> The problem
Every line in the records below between the one holding "Jump to the Pregnancy section" and the one holding "Image resolution: width=1200", inclusive, is to be set down exactly; all other lines are to be left out.

> Information supplied
------------

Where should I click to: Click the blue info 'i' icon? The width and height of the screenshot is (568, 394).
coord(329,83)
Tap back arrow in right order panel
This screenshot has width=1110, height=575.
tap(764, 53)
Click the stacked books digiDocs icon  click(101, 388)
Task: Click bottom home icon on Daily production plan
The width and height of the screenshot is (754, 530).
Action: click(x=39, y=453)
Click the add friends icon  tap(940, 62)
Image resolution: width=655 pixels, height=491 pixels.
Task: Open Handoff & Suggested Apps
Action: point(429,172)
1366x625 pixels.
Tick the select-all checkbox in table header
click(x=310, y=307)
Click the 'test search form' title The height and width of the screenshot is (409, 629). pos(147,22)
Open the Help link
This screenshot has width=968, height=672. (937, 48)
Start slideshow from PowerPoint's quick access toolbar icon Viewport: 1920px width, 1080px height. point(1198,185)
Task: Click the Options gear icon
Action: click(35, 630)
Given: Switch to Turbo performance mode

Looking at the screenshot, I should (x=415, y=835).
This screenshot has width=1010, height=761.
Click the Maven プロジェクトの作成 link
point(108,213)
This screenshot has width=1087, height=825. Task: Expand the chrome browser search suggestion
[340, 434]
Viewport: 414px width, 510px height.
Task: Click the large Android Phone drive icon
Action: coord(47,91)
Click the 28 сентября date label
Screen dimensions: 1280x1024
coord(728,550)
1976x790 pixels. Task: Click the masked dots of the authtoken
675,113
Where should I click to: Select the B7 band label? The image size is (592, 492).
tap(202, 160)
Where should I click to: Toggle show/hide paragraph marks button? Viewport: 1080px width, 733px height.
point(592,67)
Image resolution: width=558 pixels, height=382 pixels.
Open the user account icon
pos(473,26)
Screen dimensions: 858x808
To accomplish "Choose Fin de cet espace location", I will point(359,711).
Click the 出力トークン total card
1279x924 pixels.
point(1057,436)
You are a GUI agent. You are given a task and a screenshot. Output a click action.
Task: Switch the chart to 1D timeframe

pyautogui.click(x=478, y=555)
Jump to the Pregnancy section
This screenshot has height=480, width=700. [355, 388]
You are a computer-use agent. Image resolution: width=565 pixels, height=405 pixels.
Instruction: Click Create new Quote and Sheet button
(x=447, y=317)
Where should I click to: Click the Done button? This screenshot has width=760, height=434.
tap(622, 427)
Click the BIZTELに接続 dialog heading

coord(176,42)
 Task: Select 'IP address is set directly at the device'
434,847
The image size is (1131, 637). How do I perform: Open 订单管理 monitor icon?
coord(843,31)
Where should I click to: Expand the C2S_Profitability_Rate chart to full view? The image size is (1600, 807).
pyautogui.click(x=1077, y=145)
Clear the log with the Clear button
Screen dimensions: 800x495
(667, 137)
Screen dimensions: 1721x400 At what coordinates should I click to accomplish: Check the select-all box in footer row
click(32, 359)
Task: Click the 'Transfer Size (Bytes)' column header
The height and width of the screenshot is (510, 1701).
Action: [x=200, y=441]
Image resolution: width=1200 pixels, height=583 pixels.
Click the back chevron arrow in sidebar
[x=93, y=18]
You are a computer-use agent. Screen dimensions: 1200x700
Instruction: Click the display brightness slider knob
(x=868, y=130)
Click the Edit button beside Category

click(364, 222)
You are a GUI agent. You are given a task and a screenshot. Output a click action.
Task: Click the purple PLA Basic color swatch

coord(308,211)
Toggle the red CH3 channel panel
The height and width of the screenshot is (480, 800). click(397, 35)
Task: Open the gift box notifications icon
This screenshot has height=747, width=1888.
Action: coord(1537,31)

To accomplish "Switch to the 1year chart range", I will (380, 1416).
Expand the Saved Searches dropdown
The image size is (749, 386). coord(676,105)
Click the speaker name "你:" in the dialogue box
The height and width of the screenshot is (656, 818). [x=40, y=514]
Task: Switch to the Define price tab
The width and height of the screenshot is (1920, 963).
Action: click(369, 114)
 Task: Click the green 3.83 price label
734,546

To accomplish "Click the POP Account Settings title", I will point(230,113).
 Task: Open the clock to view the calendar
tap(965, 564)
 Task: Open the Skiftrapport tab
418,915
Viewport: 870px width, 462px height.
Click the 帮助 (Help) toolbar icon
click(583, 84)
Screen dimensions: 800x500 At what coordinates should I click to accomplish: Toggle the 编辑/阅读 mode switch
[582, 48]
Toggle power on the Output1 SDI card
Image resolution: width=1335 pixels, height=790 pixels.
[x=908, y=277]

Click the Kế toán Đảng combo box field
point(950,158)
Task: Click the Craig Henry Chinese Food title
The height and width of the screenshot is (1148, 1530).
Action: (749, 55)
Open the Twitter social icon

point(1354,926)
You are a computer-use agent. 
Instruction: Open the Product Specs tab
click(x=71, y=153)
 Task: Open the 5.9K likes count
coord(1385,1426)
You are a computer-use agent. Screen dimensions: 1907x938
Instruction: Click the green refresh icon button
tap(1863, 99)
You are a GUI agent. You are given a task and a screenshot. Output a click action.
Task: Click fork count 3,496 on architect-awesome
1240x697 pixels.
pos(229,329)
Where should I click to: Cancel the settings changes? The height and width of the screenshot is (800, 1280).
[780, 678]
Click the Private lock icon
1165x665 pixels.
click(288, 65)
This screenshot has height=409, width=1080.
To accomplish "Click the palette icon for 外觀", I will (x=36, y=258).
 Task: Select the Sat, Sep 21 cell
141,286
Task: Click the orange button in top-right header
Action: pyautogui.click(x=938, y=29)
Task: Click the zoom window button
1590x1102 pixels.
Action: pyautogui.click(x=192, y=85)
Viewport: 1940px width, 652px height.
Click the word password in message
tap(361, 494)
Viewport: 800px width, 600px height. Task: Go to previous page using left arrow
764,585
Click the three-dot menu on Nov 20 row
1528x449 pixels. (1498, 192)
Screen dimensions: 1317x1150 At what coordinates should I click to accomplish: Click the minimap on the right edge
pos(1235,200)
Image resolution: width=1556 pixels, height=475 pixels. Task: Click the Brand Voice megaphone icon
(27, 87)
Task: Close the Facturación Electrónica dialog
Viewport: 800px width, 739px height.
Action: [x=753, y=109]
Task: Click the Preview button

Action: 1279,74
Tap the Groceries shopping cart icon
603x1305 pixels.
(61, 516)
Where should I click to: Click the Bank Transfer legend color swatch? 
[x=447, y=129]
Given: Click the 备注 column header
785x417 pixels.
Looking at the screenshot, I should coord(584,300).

------------

> Problem solution
Jump to the Pregnancy section
This screenshot has height=480, width=700. [355, 388]
You are a computer-use agent. Image resolution: width=565 pixels, height=405 pixels.
Instruction: Click Create new Quote and Sheet button
(x=447, y=317)
Where should I click to: Click the Done button? This screenshot has width=760, height=434.
tap(622, 427)
Click the BIZTELに接続 dialog heading

coord(176,42)
 Task: Select 'IP address is set directly at the device'
434,847
The image size is (1131, 637). How do I perform: Open 订单管理 monitor icon?
coord(843,31)
Where should I click to: Expand the C2S_Profitability_Rate chart to full view? The image size is (1600, 807).
pyautogui.click(x=1077, y=145)
Clear the log with the Clear button
Screen dimensions: 800x495
(667, 137)
Screen dimensions: 1721x400 At what coordinates should I click to accomplish: Check the select-all box in footer row
click(32, 359)
Task: Click the 'Transfer Size (Bytes)' column header
The height and width of the screenshot is (510, 1701).
Action: [x=200, y=441]
Image resolution: width=1200 pixels, height=583 pixels.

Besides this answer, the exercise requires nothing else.